Beginner golfers should realise that practice makes perfect. It's the only truy way to improve your golf game. You need to practice with each and every club to be able to master your golf swing. This can become a mind-numbing thing to do but it will vastly advance your playing ability.


----------



## KrudlerAce

*Fundamentals*

Excellent Post.

Yes most definitely the key is too get the fundamentals right first. For me it was the stance, posture, alignment and the grip. Get these things right which a lot of beginners don't, you give yourself the right foundation to begin making a solid, smooth golf swing.


----------



## dadamson

That's right! I see way too many beginners who pick up the wrong techniques early on, then they wonder why they are slicing or hooking the ball constantly. It's better the get the fundamentals correct the first time.


----------



## Hit Golf

Great post! The key to success with any game is the fundamentals. Even more experienced golfers can improve themselves by re learning and going back to basic fundamentals of golf. Heres a great video i found about 5 steps to building a golf swing.  5 Steps with TOP 100 Teacher Gale Peterson


----------



## Stuart StAndrew

I did it the wrong way around and started off with my brother, who wasnt that great giving me a few tips and I thought I'd get by. I actually started off okay but hit a plateau very quickly and couldnt get past it. It was either give up or get some coaching. I went for the coaching but because I had some many bad habits it took twice as long to get right!


----------



## willfant

Nice tips! =) I play golf for 5 years and there is good tips!


----------



## Mygolfingdiary

Some good points brought up in that post. Some of those I used this summer to go from a complete duffer (shooting 120) to now having rounds hovering right around 90.

The biggest influences for my improvement was: 

* playing 9 holes at least once or twice a week for 10 weeks

* practicing 80% of the time on my short game rather than my driving. Putt and chip for 15 minutes then reward myself with a small bucket of balls. Then repeat again (and sometimes again). HUGE gains because of this. 

* used Youtube to find great, short instructional videos. Want putting tips from Brad Faxon? Youtube. Trying to improve sand shots? YouTube. Chips and pitching? Yup... YouTube. 

* read all of Harvey Penicks books (little red golf book, ...and if you golf, you are my friend etc). Excellent reads and I will be rereading them once a year. 


Anyways, nothing really replaces practicing. Better yet practicing effectively, not just going to the driving range and buying the biggest bucket without working on the short game. 

In the last 3 weeks I have shot the following rounds of 9 holes: 40,45,42. That is a lot more than when I shot 59 for 9 holes just 4 months ago 

At age 43, this is just my start but I am hooked for life now. 

Tim


----------



## ShankMeister

Thank You dadamson, I am a complete beginner. Your post was Great for me for I have a lot to learn.
I am a lady 5'2" so what size of a club should I be looking for?


----------



## Big Hobbit

1) See a pro, and get the fundimentals from him.
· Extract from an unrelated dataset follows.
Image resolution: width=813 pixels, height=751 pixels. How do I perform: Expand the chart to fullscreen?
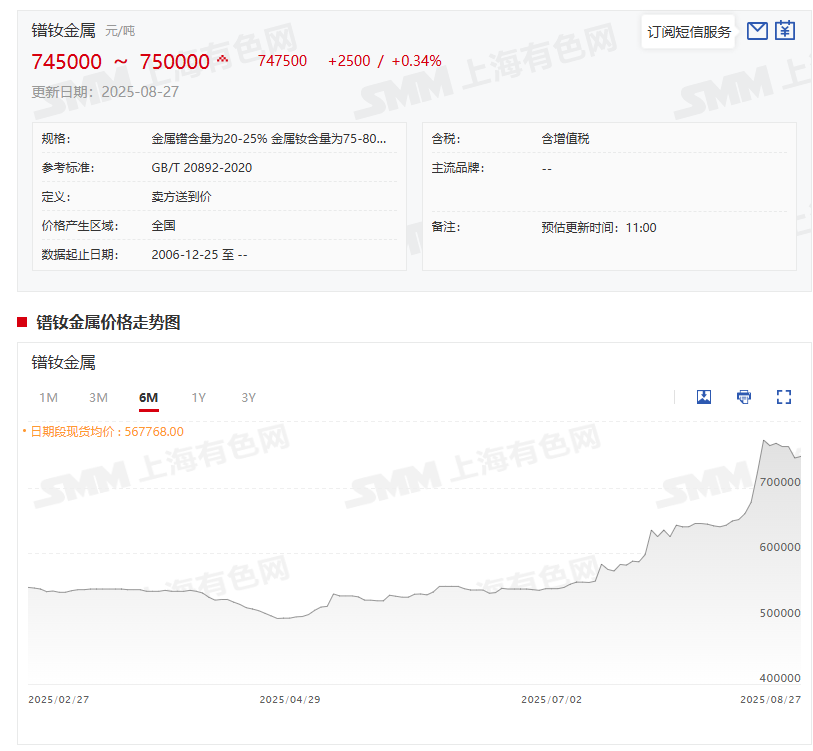784,397
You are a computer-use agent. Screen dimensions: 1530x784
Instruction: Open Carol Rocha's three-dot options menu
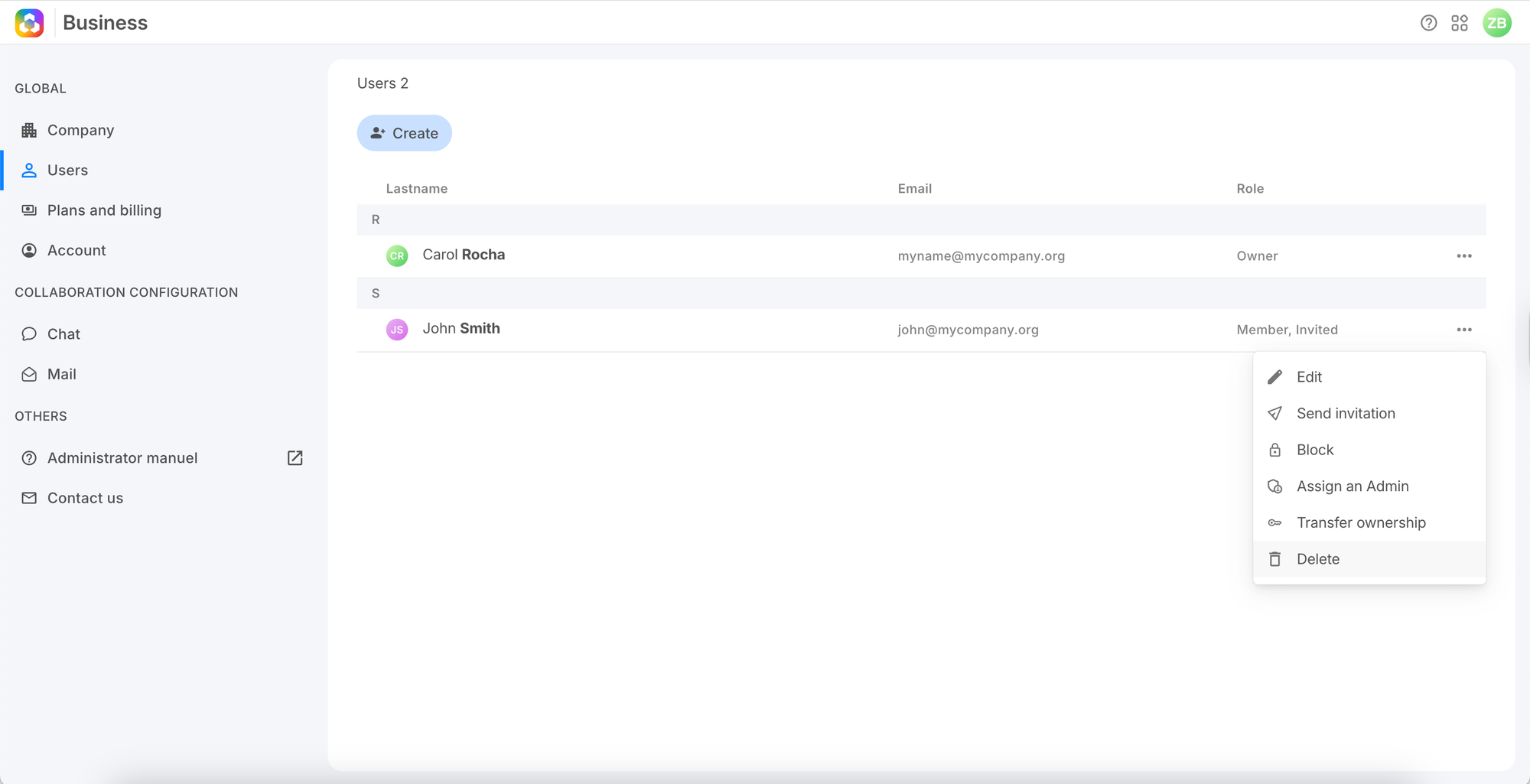[1464, 256]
2) Go away and create a repetitive swing, then go back to the pro to get the rough edges taken off it.

3) Repeat (2) on a regular basis - a car needs regular servicing, and so does your golf swing.

I've played for 43 years, the majority of which off low single figures and my swing gets a tune up once or twice a year irrespective of whether or not I'm playing well - sometimes good timing hides a swing flaw.


----------



## GolfGenius

*Get in Gear this Offseason*

The best way to learn how to play golf is actually getting out there and doing. However, with the season changing, you may be unable to get out there until this spring. Don't be discouraged. Now is the perfect time to learn the fundamentals of golf that will give you a strong foundation when the weather turns. 
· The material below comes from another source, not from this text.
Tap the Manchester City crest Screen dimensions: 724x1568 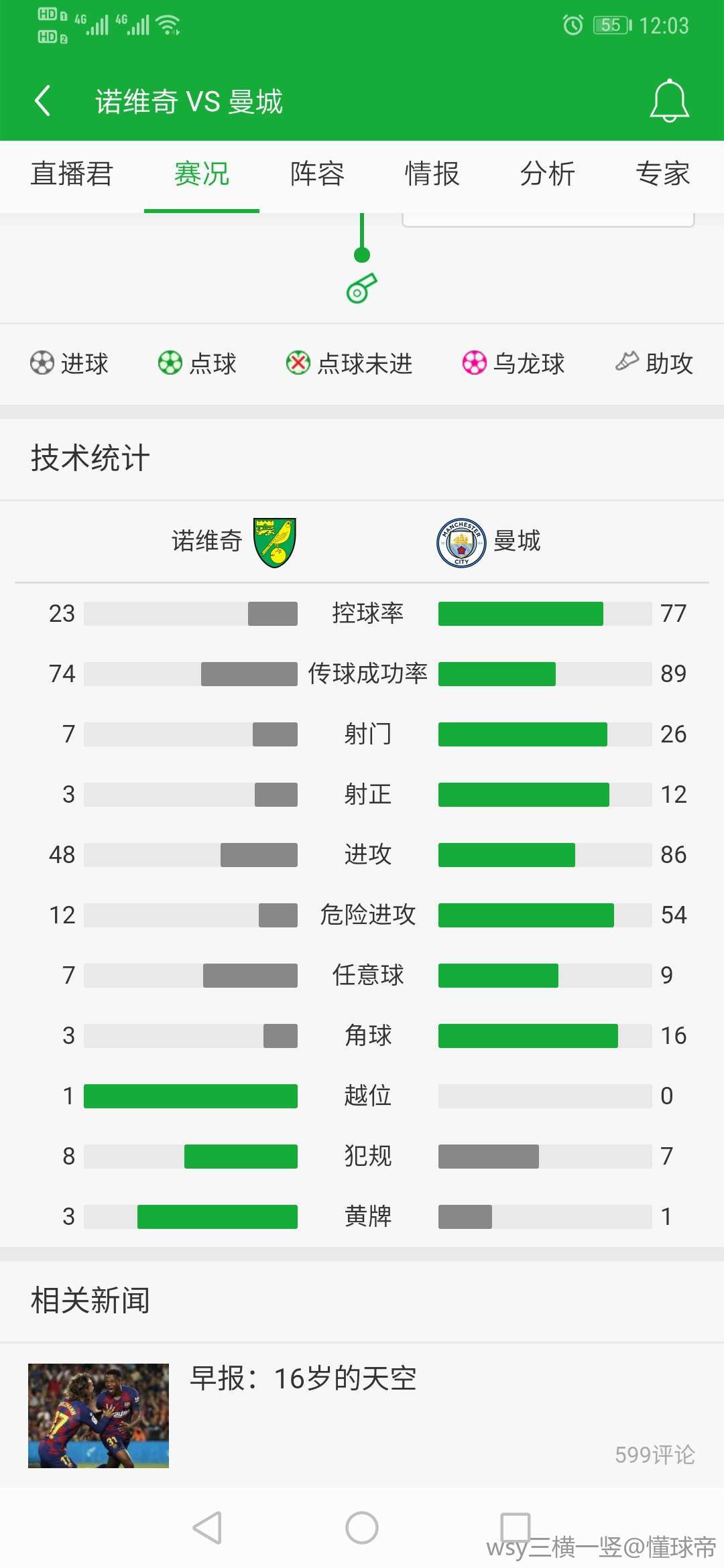click(461, 543)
Every golfer knows how frustrating it is for beginners, and they also know how discouraged beginners get from going out their second time. Taking this offseason to learn proper swing mechanics, as well as golf etiquette will get you a long way in your journey toward beginning golf. 

The most important thing you need to know when beginning golf is etiquette. I can't stress this enough! Tuck your shirt in; Repair your ball mark; Do not step in anyone's line; and PLEASE let groups play through if you are holding up the pace of play! 

If you can hammer down the basics this offseason, you will be well on your way to a fun and enjoyable golf season in 2011. I recommend The Proper Golf Swing by Dave Nevgot for anyone new to golf who is interested in learning the basics this offseason.


----------



## GolfGenius

*Back to the Basics this Offseason*

For anyone who is thinking about beginning golf, I highly recommend getting a jump on things this offseason. Do some basic reading to teach yourself the fundamentals of golf. This will better prepare you for the frustration that is likely to come during your venture. Instead of going about it the old fashioned way, buy a set of clubs and use trial and error tactics to learn how to play, there are too many low cost solutions available on the web nowadays. 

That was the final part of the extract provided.